La amenazante ciudad se iba haciendo más amigable a medida que caminaba. Al llegar a la avenida principal, que es principal por lo linda y lo dedicada, no por lo utilitario (de hecho es una peatonal) me encontré con una ciudad que me invitaba al mar.
En el recorrido de esa avenida la inquietud se apago y el mar les dio las buenas noches. Otra vez los únicos espacios con vida eran un par de panaderías, y los únicos seres con vida parecían sin ella, por el ajetreo de la noche o por el capitalismo que se las alquila por unas horas a cambio de un salario, y de trabajar en una panadería con clientes borrachos a la madrugada. Pensé en comprar y un café, porque en realidad no había dormido bien y quería acostarme con la primera cama que me ofreciera matrimonio.
Al llegar a la plaza Aristóteles, donde moría la amplia peatonal y probablemente una de las más lindas que he visto, te dan el pase al mar. El viejo Aristóteles sentado en una silla decía: «hasta acá llegó mi laburo, ahora que se haga cargo el mar».
La ramblita me pareció totalmente familiar. Un espejo de Esmirna, su ciudad hermana del lado turco. Con su puerto, sus barquitos, sus baranditas y sus cafés. Intenté buscarla en el horizonte. Pero mi ingenuidad era grande. Ni la física ni la geografía estaban de mi lado. Por suerte nadie salió herido de mi ignorancia.
Los seres ahora se habían convertido en señores deportistas de pasados años 50, presumiblemente con problemas arteriales consecuencia de alquilar su vida con tanto empeño durante la juventud. Con el mismo empeño con el que se levantaron antes del amanecer a trotar o pasear al perro.
Estiré mi vista al final de la Rambla y la vi.
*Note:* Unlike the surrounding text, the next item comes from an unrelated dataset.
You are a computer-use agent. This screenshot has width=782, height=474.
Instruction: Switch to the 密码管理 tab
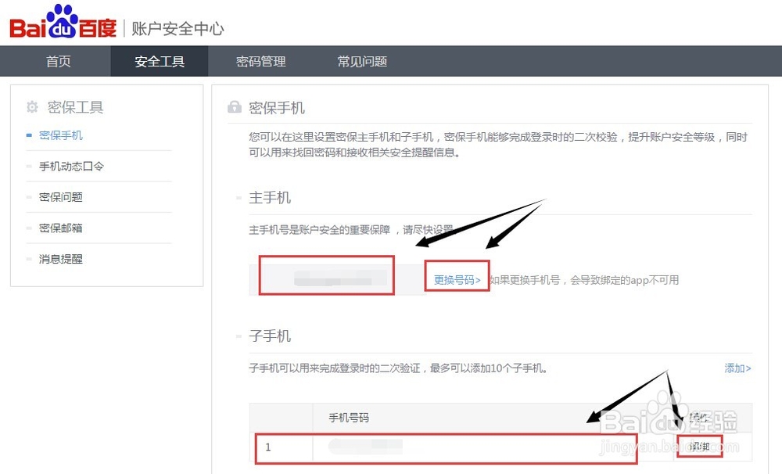(261, 62)
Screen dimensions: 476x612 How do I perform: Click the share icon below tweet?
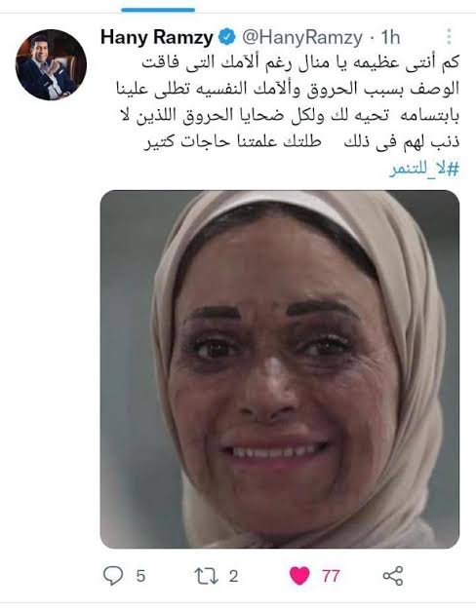393,576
Era la «Torre Blanca» símbolo de la ciudad, tan autocentrista y prescindible como la «Torre Reloj» de Esmirna. Me llamó y la seguí, por pura inercia y para no parar de caminar. Noté que parar de caminar se había convertido en una de las cosas más difíciles de mi vida, pero ahora tenía motivos para no hacerlo.
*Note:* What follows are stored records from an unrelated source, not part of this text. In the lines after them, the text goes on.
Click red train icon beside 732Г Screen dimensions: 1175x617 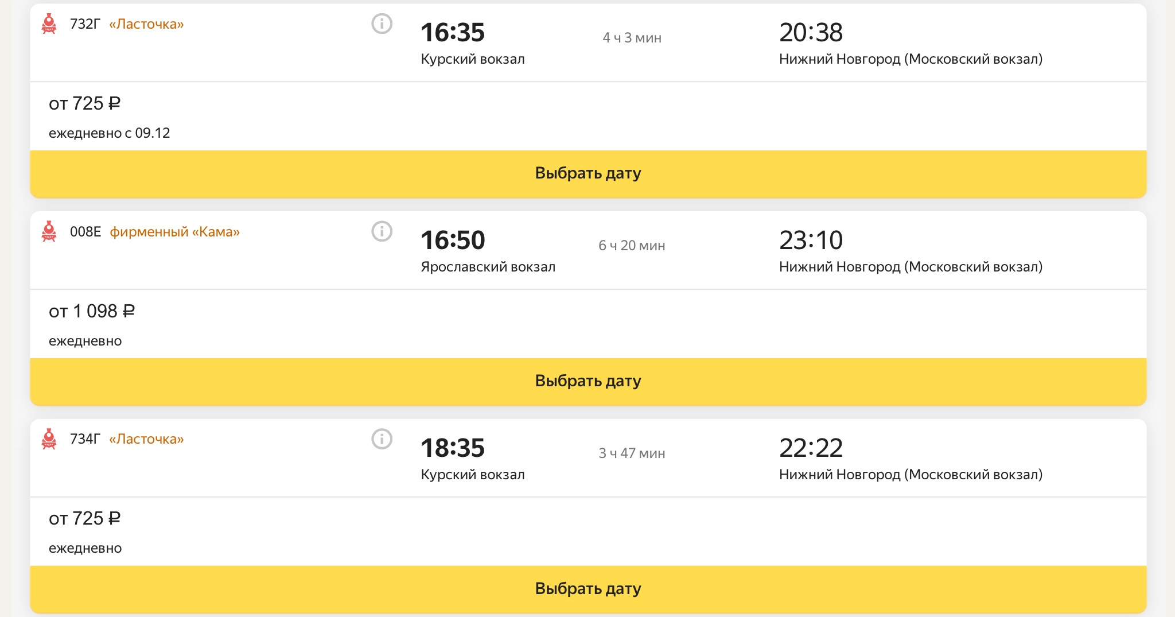pyautogui.click(x=49, y=24)
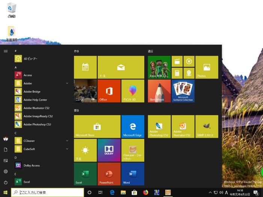
Task: Click the power icon in left rail
Action: click(6, 182)
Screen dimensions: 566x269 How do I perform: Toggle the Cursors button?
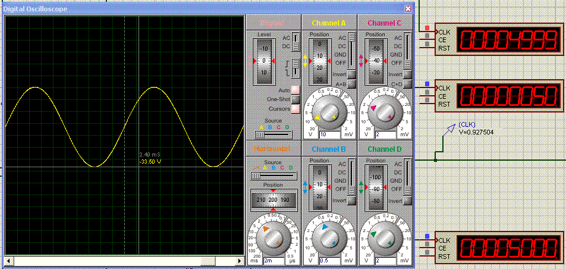tap(295, 108)
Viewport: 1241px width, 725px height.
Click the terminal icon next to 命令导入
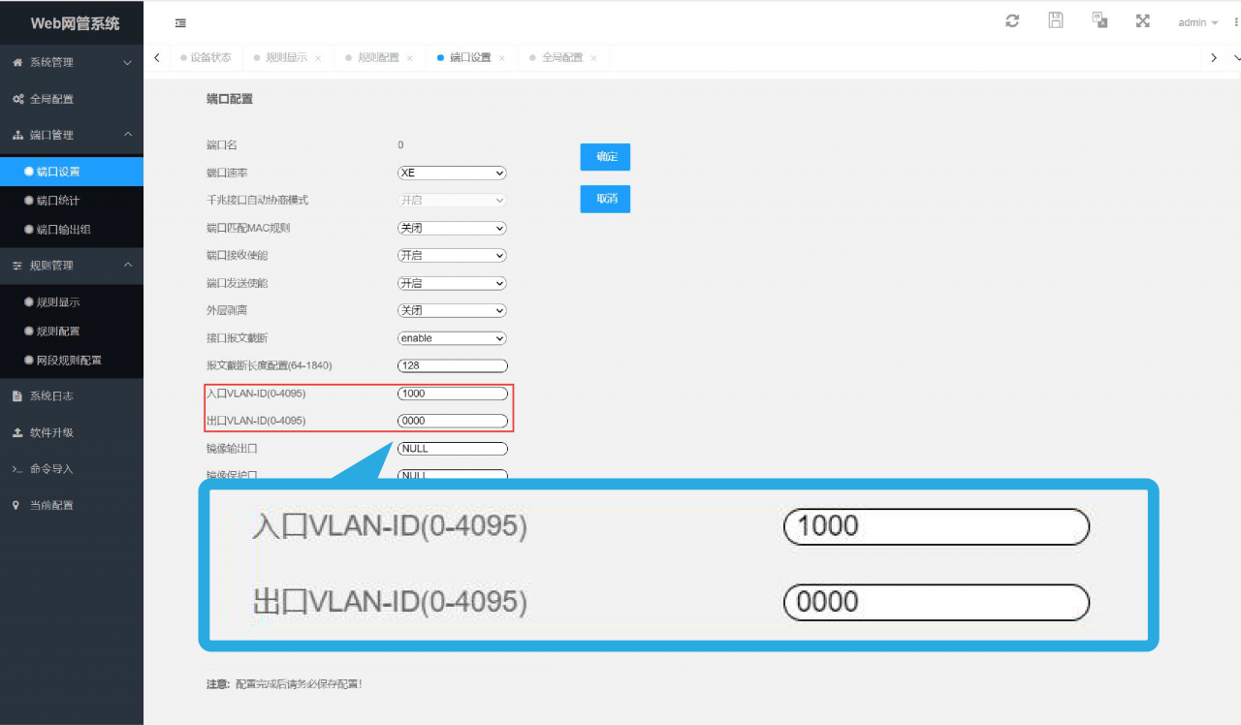17,469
Cuando llegué la rodié, le saqué un par de fotos y, decidido, paré de caminar. Al ver la vista a mis espaldas quede asombrado por el paisaje del amanecer y por la luna llena, roja, que se estaba poniendo para no hacerle sombra al sol. Como buen posmoderno con síndrome de diógenes, saqué la cámara y comencé a disparar fotos que quién sabe uno cuándo volveré a ver.